Entries supplied:
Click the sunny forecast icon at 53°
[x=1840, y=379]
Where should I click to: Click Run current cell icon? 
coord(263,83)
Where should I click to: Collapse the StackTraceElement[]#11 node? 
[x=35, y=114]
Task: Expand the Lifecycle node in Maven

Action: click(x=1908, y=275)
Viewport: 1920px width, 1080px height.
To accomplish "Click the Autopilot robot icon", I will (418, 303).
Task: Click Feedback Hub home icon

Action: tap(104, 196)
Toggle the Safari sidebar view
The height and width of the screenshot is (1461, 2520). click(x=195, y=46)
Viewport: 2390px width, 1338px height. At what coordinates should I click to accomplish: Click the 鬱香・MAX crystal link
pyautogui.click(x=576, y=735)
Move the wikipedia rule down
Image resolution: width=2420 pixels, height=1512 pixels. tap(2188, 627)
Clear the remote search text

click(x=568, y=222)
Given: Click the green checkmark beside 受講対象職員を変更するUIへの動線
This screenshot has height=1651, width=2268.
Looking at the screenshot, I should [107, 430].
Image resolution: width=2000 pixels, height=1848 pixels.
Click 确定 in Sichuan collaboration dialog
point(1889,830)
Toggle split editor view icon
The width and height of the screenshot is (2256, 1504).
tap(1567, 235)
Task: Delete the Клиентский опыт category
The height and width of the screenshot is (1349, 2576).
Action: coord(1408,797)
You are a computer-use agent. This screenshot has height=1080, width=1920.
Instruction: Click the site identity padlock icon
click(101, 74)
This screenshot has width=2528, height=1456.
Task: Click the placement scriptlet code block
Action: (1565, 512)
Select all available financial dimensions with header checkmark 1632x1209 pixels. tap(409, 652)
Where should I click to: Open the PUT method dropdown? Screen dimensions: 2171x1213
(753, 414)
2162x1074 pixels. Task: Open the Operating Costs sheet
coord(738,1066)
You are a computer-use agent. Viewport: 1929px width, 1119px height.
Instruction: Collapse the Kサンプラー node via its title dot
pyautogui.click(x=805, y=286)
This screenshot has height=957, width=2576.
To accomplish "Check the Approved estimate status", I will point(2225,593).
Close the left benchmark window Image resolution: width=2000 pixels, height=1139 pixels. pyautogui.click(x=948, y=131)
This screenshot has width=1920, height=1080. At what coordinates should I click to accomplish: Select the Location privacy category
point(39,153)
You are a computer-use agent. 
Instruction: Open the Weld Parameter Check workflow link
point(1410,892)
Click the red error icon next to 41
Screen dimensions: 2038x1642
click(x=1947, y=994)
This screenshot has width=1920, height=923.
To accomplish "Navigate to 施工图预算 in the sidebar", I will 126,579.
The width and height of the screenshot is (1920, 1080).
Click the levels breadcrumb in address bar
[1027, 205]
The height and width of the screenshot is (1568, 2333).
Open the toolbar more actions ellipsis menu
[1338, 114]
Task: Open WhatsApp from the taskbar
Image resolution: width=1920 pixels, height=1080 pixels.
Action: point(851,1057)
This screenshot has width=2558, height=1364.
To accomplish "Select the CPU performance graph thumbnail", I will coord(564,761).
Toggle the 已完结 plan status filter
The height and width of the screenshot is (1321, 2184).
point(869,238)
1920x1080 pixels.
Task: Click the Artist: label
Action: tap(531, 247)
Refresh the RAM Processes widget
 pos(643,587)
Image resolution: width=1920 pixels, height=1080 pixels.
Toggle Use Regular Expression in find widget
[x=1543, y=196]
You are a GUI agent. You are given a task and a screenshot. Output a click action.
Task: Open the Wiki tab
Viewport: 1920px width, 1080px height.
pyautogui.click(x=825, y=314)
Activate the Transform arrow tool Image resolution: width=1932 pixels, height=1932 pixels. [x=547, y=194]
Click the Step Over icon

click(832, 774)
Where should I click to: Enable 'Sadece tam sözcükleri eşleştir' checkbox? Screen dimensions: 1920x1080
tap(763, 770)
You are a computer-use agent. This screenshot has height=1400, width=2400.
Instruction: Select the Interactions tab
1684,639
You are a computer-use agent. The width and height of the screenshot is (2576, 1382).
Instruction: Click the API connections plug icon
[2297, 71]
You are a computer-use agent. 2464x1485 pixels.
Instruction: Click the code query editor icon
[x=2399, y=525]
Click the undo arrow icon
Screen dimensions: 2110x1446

The problem: Please transcribe exactly the lines above from the line that has "Where should I click to: Click" up to and including the line that has "Close the left"; no other line belongs in the answer.

Answer to the exercise:
Where should I click to: Click Run current cell icon? 
coord(263,83)
Where should I click to: Collapse the StackTraceElement[]#11 node? 
[x=35, y=114]
Task: Expand the Lifecycle node in Maven

Action: click(x=1908, y=275)
Viewport: 1920px width, 1080px height.
To accomplish "Click the Autopilot robot icon", I will (418, 303).
Task: Click Feedback Hub home icon

Action: tap(104, 196)
Toggle the Safari sidebar view
The height and width of the screenshot is (1461, 2520). click(x=195, y=46)
Viewport: 2390px width, 1338px height. At what coordinates should I click to accomplish: Click the 鬱香・MAX crystal link
pyautogui.click(x=576, y=735)
Move the wikipedia rule down
Image resolution: width=2420 pixels, height=1512 pixels. tap(2188, 627)
Clear the remote search text

click(x=568, y=222)
Given: Click the green checkmark beside 受講対象職員を変更するUIへの動線
This screenshot has height=1651, width=2268.
Looking at the screenshot, I should [107, 430].
Image resolution: width=2000 pixels, height=1848 pixels.
Click 确定 in Sichuan collaboration dialog
point(1889,830)
Toggle split editor view icon
The width and height of the screenshot is (2256, 1504).
tap(1567, 235)
Task: Delete the Клиентский опыт category
The height and width of the screenshot is (1349, 2576).
Action: coord(1408,797)
You are a computer-use agent. This screenshot has height=1080, width=1920.
Instruction: Click the site identity padlock icon
click(101, 74)
This screenshot has width=2528, height=1456.
Task: Click the placement scriptlet code block
Action: (1565, 512)
Select all available financial dimensions with header checkmark 1632x1209 pixels. tap(409, 652)
Where should I click to: Open the PUT method dropdown? Screen dimensions: 2171x1213
(753, 414)
2162x1074 pixels. Task: Open the Operating Costs sheet
coord(738,1066)
You are a computer-use agent. Viewport: 1929px width, 1119px height.
Instruction: Collapse the Kサンプラー node via its title dot
pyautogui.click(x=805, y=286)
This screenshot has height=957, width=2576.
To accomplish "Check the Approved estimate status", I will point(2225,593).
Close the left benchmark window Image resolution: width=2000 pixels, height=1139 pixels. pyautogui.click(x=948, y=131)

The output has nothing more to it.